What makes the story rather more poignant is that Maureen, a former Notre Dame pupil, had long since given up on religion.

But it's also something of a revelation given she rarely speaks of family, of siblings Mark, Paul and Louise (of Emmerdale fame, now with the procurator fiscal's office) or indeed her mum, the former model-turned showbiz agency boss, Kitty Lamont. Mark could have been a comedian, she believes – he works for the DSS.

But Maureen, whose first bed was a drawer in her parents' digs in Ireland where her dad was appearing, was on stage almost as soon as she could walk, singing Mairi's Wedding.

WAS it an odd upbringing? "I didn't know what 'normal' was," she admits.

"Dad toured, and then this exciting person came home, or we'd rent the flat out and go out to the seaside for the summer season.

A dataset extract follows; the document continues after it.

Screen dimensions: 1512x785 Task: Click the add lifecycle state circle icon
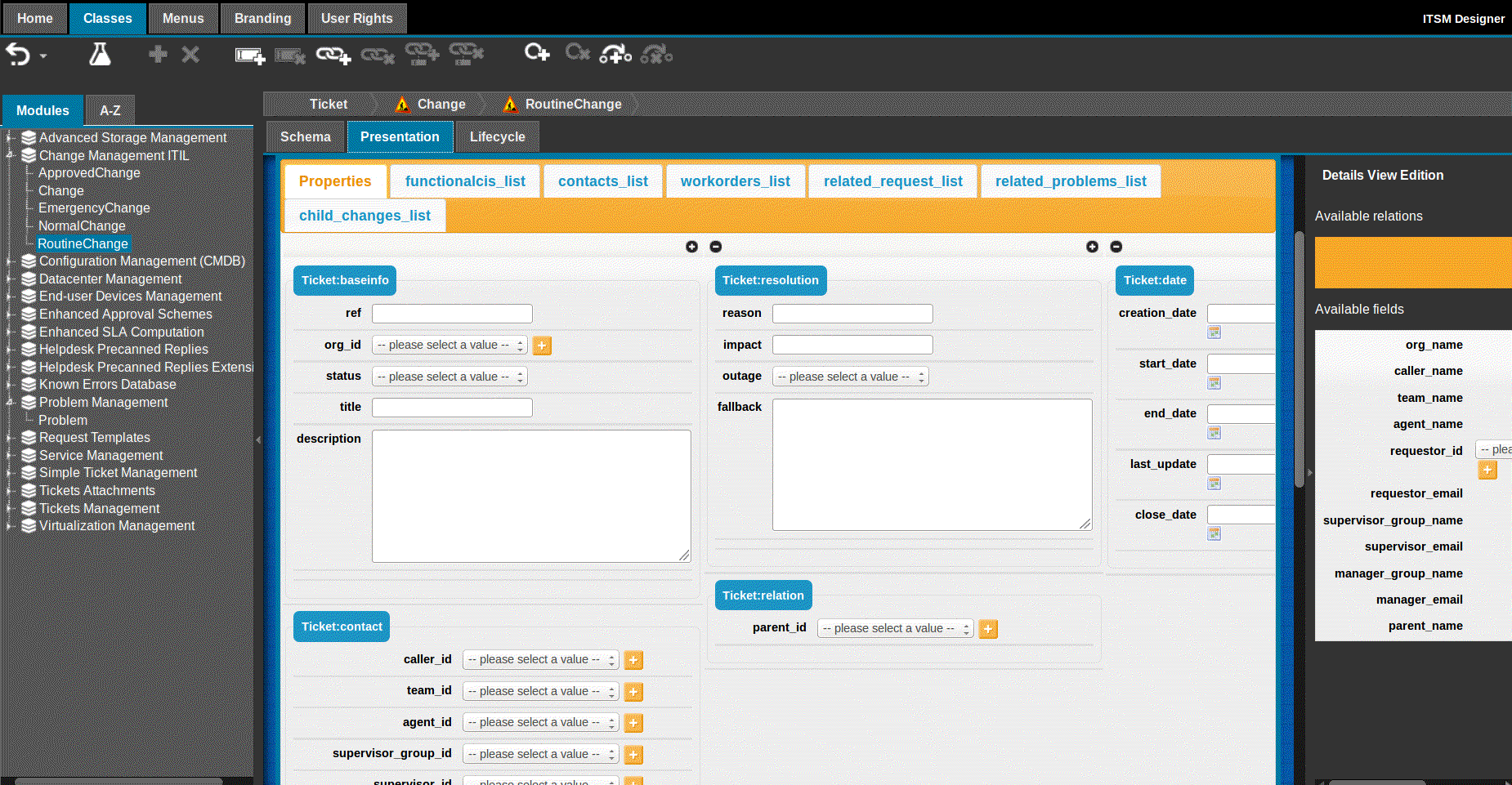pyautogui.click(x=536, y=53)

"My mother wasn't a Katie Oxo, cuddly-bunny, roaring-fire mum. She needed little sleep, could bake and ran a successful agency. She was always positive."

Beattie was a slightly out-of-sorts teenager who would learn Shakespeare speeches 'just for the love of it'.

She was the last to wear make-up, the last in her group to have a boyfriend. And she reveals now her weight was also an issue in her life.

"Yes, it made me miserable. My body image was bad but I wouldn't want to yabber on about poor me because lots of young women suffer from it."

Set to leave school the acting dream was alive and well, but the concerned young girl determined she'd first save the starving as a volunteer.

Fate intervened with a job offer in Perth as a comedian's feed. With it came a coveted Equity Card.

"I think my parents offered Larry Marshall 15 quid a week to take me on," she says, with a grin. "I really must tackle dad about that."

Is she one of the many actors who love to inhabit characters because they are not entirely happy in their own skin?

"I'd like to think it's not true of me," she says, smiling. "But then you have to say 'When do you stop acting?'

"I was aware from an early age of being recognised, not just being myself but being rep-resentative of a 'dynasty', which is Johnny Beattie and Kitty Lamont's daughter."

So she could be performing now? "Of course I am." When is she not performing? "When I'm asleep," she says laughing.

"I remember playing a part in a play in which a couple were splitting up. And at the time I had a huge argument with my then boyfriend, and I found myself quoting from the play. Or at least he realised I was."

Maureen, now single and happy to be so, says she's like most actors, she 'wants to be the best thing in a brilliant show'.

"I believe my early days of watching the likes of Anne Fields take the stage in a village hall has had an enormous impact. It's given me a third eye, to see what I'm doing."

Outside of acting she likes to ice cakes – she shows some incredible photos – does lashings of charity work and has a house on Bute. But work is the main focus, such as the chance to narrate The Snowman.

"What's not to like?" she says of the show. "It's just fantastic to join in the Christmas razzamataz."

l The RSNO's The Snowman, Glasgow Royal Concert Hall, December 22 at 2pm and 6pm.